Records excerpted from a collection:
"""
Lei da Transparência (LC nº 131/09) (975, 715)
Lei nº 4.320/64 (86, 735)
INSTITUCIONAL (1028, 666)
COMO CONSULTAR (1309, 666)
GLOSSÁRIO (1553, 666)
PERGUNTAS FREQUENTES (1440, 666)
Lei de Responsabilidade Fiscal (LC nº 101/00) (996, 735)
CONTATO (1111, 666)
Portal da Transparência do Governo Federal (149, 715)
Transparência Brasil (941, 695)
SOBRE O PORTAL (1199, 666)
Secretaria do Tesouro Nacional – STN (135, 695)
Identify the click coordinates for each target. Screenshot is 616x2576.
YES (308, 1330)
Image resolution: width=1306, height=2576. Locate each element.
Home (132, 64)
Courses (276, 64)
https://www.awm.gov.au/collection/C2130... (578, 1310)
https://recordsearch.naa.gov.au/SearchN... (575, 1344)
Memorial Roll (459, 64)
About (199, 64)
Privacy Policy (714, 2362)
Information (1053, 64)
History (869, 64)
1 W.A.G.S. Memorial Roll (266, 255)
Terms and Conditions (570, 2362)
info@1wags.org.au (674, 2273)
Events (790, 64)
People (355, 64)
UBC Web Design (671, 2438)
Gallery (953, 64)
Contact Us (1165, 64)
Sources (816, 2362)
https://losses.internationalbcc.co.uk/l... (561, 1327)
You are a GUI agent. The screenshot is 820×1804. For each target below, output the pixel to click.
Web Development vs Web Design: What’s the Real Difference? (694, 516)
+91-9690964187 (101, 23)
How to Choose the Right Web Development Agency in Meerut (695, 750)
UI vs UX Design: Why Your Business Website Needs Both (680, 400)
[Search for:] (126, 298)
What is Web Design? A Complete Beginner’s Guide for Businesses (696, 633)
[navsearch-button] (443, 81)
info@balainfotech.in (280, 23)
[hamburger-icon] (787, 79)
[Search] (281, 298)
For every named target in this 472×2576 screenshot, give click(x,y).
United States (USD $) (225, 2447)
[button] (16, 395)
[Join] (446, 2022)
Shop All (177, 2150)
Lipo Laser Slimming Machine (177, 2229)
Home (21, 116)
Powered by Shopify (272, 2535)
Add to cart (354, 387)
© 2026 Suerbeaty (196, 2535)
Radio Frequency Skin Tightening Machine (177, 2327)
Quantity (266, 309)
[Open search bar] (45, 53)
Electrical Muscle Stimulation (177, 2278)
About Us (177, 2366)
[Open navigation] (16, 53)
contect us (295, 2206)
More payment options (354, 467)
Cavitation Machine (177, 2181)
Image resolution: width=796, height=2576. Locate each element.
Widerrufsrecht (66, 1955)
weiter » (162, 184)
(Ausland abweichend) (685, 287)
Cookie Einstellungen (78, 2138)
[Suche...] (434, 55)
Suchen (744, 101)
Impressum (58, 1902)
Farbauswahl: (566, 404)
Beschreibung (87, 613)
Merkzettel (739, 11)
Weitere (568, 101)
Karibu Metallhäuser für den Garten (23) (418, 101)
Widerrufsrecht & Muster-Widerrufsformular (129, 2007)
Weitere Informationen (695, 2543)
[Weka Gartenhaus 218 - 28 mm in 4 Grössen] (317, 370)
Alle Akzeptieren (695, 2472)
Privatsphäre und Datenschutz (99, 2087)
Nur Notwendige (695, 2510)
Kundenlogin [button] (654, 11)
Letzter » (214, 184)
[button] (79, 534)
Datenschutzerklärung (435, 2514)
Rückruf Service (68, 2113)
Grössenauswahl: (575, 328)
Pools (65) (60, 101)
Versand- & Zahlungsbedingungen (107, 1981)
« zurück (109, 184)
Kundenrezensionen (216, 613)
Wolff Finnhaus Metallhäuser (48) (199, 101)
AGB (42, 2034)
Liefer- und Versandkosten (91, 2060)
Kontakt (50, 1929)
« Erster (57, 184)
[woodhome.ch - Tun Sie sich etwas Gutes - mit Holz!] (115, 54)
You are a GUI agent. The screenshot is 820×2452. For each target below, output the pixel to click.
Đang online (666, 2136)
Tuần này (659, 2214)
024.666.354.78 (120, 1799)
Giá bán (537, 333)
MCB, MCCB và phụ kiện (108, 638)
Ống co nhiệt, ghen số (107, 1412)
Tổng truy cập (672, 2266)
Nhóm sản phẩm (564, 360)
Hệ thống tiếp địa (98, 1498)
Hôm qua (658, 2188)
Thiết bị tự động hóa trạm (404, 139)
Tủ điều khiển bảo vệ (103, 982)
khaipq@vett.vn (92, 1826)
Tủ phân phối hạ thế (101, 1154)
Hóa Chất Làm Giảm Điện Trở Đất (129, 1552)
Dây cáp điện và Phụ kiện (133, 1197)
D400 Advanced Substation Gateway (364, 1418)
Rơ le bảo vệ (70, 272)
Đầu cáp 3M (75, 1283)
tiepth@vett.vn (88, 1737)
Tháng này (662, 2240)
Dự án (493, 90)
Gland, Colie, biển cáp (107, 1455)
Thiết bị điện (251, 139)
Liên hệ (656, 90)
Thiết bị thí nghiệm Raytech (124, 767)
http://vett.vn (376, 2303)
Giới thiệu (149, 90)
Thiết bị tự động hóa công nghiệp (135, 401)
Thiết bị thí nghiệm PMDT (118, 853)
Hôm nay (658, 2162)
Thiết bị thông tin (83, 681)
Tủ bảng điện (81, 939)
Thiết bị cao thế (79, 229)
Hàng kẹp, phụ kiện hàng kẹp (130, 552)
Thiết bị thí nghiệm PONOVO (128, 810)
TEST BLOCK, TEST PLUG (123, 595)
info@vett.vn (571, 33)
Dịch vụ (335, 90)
"""
Say how many lines in the records hold the string "Image", and say nothing else.

2